Spacer pipe 410 may be a designated length of pipe. Spacer pipe 410 may be made from any suitable material. Suitable materials may include, but are not limited to, metals, nonmetals, polymers, ceramics, and/or combinations thereof. Spacer pipe 410 may be any suitable size, height, and/or shape. Without limitation, a suitable shape may include, but is not limited to, cross-sectional shapes that are circular, elliptical, triangular, rectangular, square, hexagonal, and/or combinations thereof. In examples, there may be a plurality of spacer pipes 410 within bottom hole assembly 105. Spacer pipe 410 may serve to provide distance between tools and/or equipment. As illustrated, spacer pipe 410 may be disposed between milling assembly 405 and downhole subassembly 415.

Downhole subassembly 415 may serve to weaken and/or remove material inner surface 190 of casing 135 of wellbore 110 (referring to FIG. 1). Without limitation, downhole subassembly 415 may weaken, erode, deteriorate, split, swell, puncture, and/or miss-shape casing 135 (referring to FIG. 1) in a pre-defined area by means of casing wall removal or casing wall damage with a suitable material. Without limitation, a suitable material may include an abrasive material (e.g., sand, gravel, etc.), fluids, and/or combinations thereof. Downhole subassembly 415 may be made from any suitable material. Suitable materials may include, but are not limited to, metals, nonmetals, polymers, ceramics, and/or combinations thereof. Downhole subassembly 415 may be any suitable size, height, and/or shape. Without limitation, a suitable shape may include, but is not limited to, cross-sectional shapes that are circular, elliptical, triangular, rectangular, square, hexagonal, and/or combinations thereof. In examples, downhole subassembly 415 may have an inner and outer diameter. There may be an opening that traverses the length from one end of downhole subassembly 415 to the other. In examples, the opening may have the same diameter as that of a drill string. In examples, there may be flutes, fins, centralizers, and/or combinations thereof running along the length of downhole subassembly 415. In alternate examples, the flutes, fins, centralizers, and/or combinations thereof may run a portion of the length of downhole subassembly 415. An end 460 of downhole subassembly 415 may be threaded and may be disposed downhole in line with conveyance line 140. An opposing end 465 of downhole subassembly 415 may be threaded and may be disposed at an end 470 of spacer pipe 410. In alternate examples, downhole subassembly 415 may be disposed at an end of milling assembly 405 or whipstock 400. Downhole subassembly 415 may be disposed at any location within bottom hole assembly 105.
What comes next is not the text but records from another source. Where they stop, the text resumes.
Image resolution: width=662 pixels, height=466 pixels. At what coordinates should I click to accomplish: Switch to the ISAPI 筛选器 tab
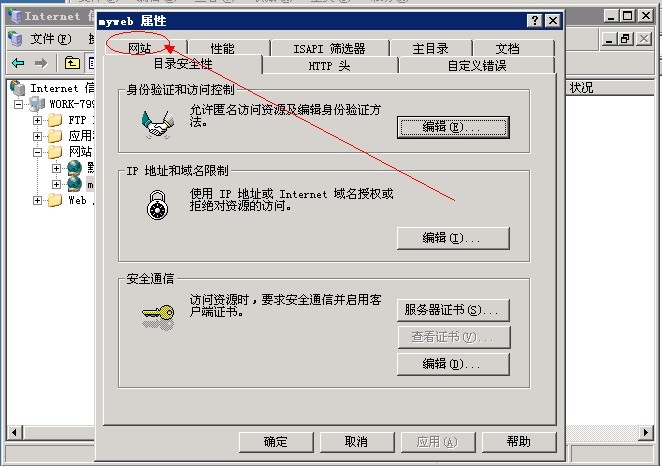[x=329, y=49]
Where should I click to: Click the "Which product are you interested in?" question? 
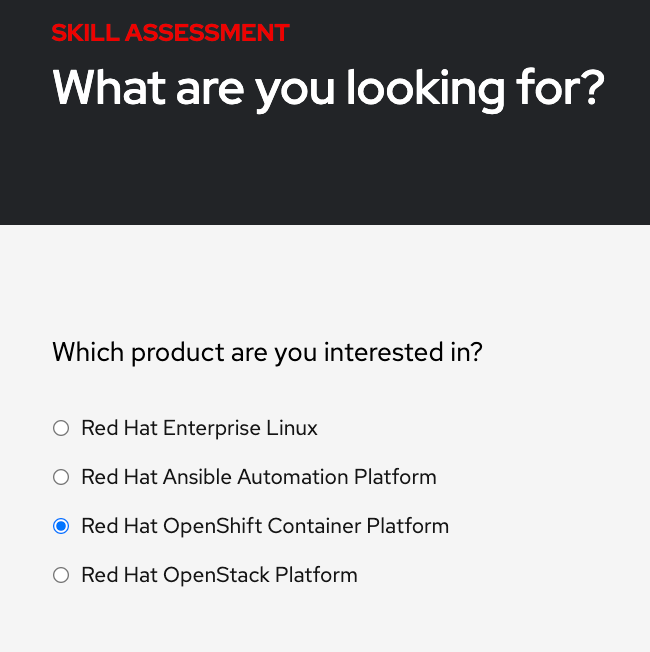pyautogui.click(x=267, y=353)
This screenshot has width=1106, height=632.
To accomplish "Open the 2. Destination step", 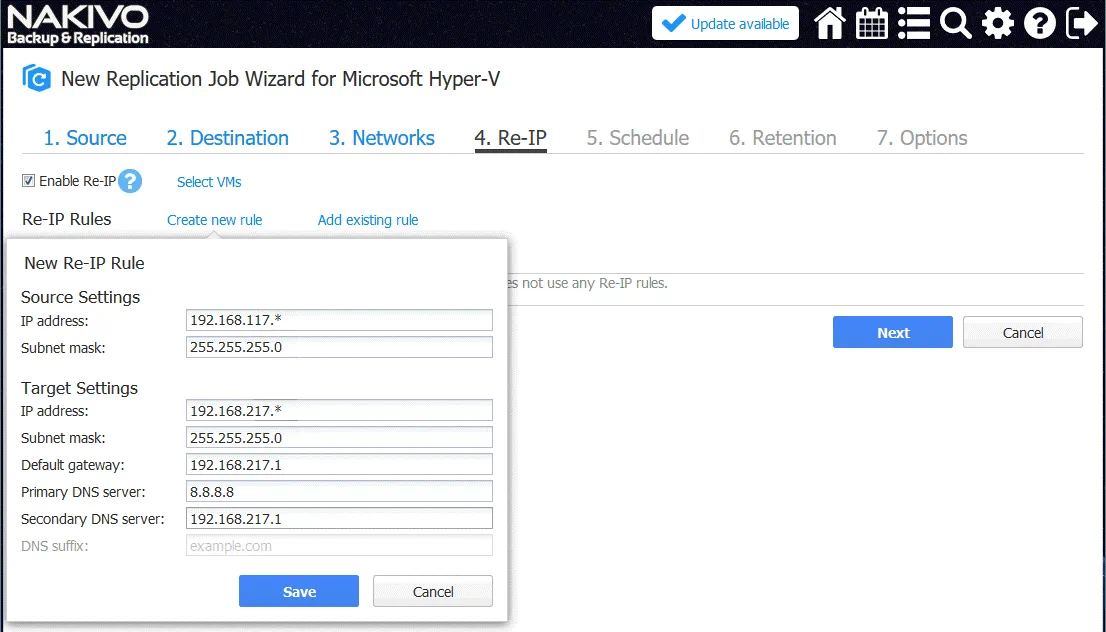I will tap(227, 138).

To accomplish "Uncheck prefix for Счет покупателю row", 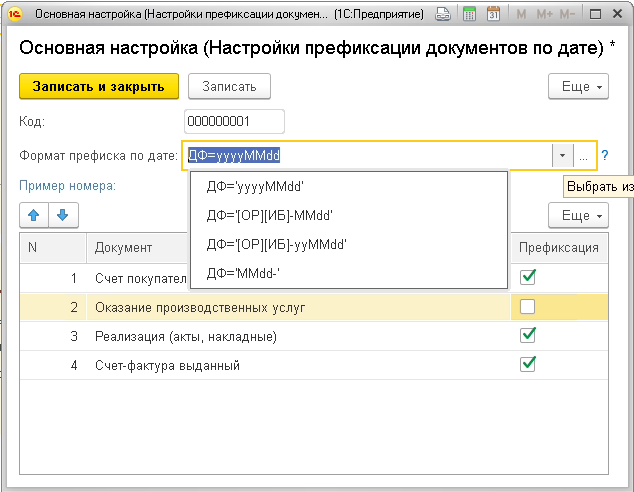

In examples, downhole subassembly 415 may jet and/or perforate the inner surface 190 of casing 135 of wellbore 110 (referring to FIG. 1). The following figures may illustrate various examples of downhole subassembly 415. The various examples may perform and operate to produce variations of casing string weakening within wellbore 110.

FIGS. 5 and 6 illustrate an example of downhole subassembly 415. Downhole subassembly 415 may comprise a centralizer 500 and a nozzle 505. Downhole subassembly 415 may also comprise a body portion 510. Centralizer 500 and nozzle 505 may be disposed on body portion 510. Body portion 510 may include a through passage 515 extending through its length. Centralizer 500 may be any suitable mechanical device that may be secured around a drill string to keep the drill string from contacting the walls of wellbore 110 (e.g., referring to FIG. 1). In examples, there may be a plurality of centralizers 500 disposed in series along the length of downhole subassembly 415. Centralizers 500 may be rigid and/or fluted. In examples, centralizers 500 may be in close proximity to inner surface 190 of casing 135 (referring to FIG. 1) of wellbore 110. Centralizers 500 may be arranged in any configuration around body portion 510. In examples, centralizers 500 may be arranged in a line. As illustrated, nozzle 505 may be disposed in centralizers 500. In examples, not all centralizers 500 may contain nozzles 505. Nozzles 505 may run the length from the inner diameter of downhole subassembly 415 to the end of centralizers 500. Fluid may be flowed through nozzles 505 to erode or otherwise weaken casing string (e.g., referring to FIG. 1). Nozzles 505 may be designed to control the direction and characteristics of a fluid flow.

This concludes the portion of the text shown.